→ **Work to complete**: Return the full text on early Russian physical-culture photographs, reproducing it word for word.

→ **Supplied text**:
Start of Block

It’s no secret that the Germans were heavily into body building, seeking to attain extremes of sculptural perfection exulted in Triumph of the Will, Leni Reifenstahl’s Olympic paean to Aryan values. The homoerotic undercurrents are hard to miss in period photos of blonde beasts with big biceps and wasp waists. How typically, how inevitably German, you think, but now it turns out they were up to pretty much the same thing in Russia. Who knew?  

We do, now, thanks to several thousand photographs filed away and forgotten in the Cinema and Photographic Archives of St Petersburg. They date back to the 1880s, when local photographer Karl Bulla was commissioned to create beefcake albums by and for the phiscultura societies that flourished in Russia’s second city. His customers tended to be upper-class males showing off anatomic bulges, but auxiliary organizations “for the physical and spiritual development of daughters of the aristocracy” also sprung up as part of a craze that swept through late-Tsarist high society.   

Later on, we see factory workers heaving medicine balls around during their lunch break, the better to  transform themselves into the “new” model Soviet man, in photos taken by Karl’s son, Viktor -- but that was before he was shipped off to the Gulag in 1938. Afterwards, the physical culture movement was subsumed by paramilitary pantomime (Busby Berkeley with bayonets, cartwheels in gas masks). Throughout the Cold War era, grass-roots support for body building and fitness remained a state priority since it contributed to Soviet sweeps of Olympic gold and “it was considered a social disgrace for healthy people not to engage in sport.”

End of Block

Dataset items
Start of Block

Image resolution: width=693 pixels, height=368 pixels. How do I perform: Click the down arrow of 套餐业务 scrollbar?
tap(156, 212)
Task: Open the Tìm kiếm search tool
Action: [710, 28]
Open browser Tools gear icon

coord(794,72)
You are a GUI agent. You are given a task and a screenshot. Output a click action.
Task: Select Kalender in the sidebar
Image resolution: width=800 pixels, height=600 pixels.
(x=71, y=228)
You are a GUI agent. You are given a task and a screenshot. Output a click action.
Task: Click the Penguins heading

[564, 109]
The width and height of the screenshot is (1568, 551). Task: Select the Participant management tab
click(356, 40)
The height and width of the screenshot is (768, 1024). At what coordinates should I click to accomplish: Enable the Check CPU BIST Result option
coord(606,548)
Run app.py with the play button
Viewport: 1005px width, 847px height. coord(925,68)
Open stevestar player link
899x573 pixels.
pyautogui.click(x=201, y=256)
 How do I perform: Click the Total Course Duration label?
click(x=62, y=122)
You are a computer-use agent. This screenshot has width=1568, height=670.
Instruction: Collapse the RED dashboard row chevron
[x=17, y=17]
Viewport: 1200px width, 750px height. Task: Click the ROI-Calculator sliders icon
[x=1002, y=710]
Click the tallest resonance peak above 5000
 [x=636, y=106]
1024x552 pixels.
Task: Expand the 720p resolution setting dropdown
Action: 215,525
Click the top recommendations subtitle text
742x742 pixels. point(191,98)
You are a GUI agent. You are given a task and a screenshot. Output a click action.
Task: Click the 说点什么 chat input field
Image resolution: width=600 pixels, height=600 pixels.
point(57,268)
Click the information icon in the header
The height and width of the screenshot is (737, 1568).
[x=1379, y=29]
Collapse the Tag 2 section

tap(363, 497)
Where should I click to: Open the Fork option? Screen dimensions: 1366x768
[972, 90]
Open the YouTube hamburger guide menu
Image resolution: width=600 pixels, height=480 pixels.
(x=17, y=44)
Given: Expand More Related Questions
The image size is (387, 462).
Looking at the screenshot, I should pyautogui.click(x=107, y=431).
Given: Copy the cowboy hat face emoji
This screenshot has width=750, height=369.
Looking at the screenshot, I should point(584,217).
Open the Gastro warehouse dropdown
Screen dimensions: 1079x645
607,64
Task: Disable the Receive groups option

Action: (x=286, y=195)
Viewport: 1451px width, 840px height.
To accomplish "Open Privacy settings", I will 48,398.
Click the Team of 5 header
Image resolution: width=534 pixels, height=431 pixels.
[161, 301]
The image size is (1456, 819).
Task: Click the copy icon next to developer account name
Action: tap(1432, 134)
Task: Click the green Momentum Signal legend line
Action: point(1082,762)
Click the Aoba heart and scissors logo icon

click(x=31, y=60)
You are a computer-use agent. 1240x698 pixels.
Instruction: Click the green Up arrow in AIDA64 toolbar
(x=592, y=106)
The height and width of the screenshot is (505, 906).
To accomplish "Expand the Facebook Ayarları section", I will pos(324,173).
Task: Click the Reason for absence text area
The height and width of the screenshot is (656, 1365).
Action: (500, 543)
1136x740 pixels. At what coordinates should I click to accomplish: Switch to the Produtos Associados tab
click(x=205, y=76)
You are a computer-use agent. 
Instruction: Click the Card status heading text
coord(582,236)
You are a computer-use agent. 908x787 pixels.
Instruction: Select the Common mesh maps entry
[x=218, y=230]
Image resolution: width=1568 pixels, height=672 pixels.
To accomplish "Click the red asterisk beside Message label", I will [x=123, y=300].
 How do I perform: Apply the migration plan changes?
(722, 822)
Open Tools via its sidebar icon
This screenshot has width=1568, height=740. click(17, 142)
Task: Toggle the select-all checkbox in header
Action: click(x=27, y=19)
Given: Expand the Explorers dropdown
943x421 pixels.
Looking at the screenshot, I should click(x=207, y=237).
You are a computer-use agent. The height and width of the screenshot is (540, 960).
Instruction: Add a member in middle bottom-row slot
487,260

End of Block

→ **Answer space**:
It’s no secret that the Germans were heavily into body building, seeking to attain extremes of sculptural perfection exulted in Triumph of the Will, Leni Reifenstahl’s Olympic paean to Aryan values. The homoerotic undercurrents are hard to miss in period photos of blonde beasts with big biceps and wasp waists. How typically, how inevitably German, you think, but now it turns out they were up to pretty much the same thing in Russia. Who knew?  

We do, now, thanks to several thousand photographs filed away and forgotten in the Cinema and Photographic Archives of St Petersburg. They date back to the 1880s, when local photographer Karl Bulla was commissioned to create beefcake albums by and for the phiscultura societies that flourished in Russia’s second city. His customers tended to be upper-class males showing off anatomic bulges, but auxiliary organizations “for the physical and spiritual development of daughters of the aristocracy” also sprung up as part of a craze that swept through late-Tsarist high society.   

Later on, we see factory workers heaving medicine balls around during their lunch break, the better to  transform themselves into the “new” model Soviet man, in photos taken by Karl’s son, Viktor -- but that was before he was shipped off to the Gulag in 1938. Afterwards, the physical culture movement was subsumed by paramilitary pantomime (Busby Berkeley with bayonets, cartwheels in gas masks). Throughout the Cold War era, grass-roots support for body building and fitness remained a state priority since it contributed to Soviet sweeps of Olympic gold and “it was considered a social disgrace for healthy people not to engage in sport.”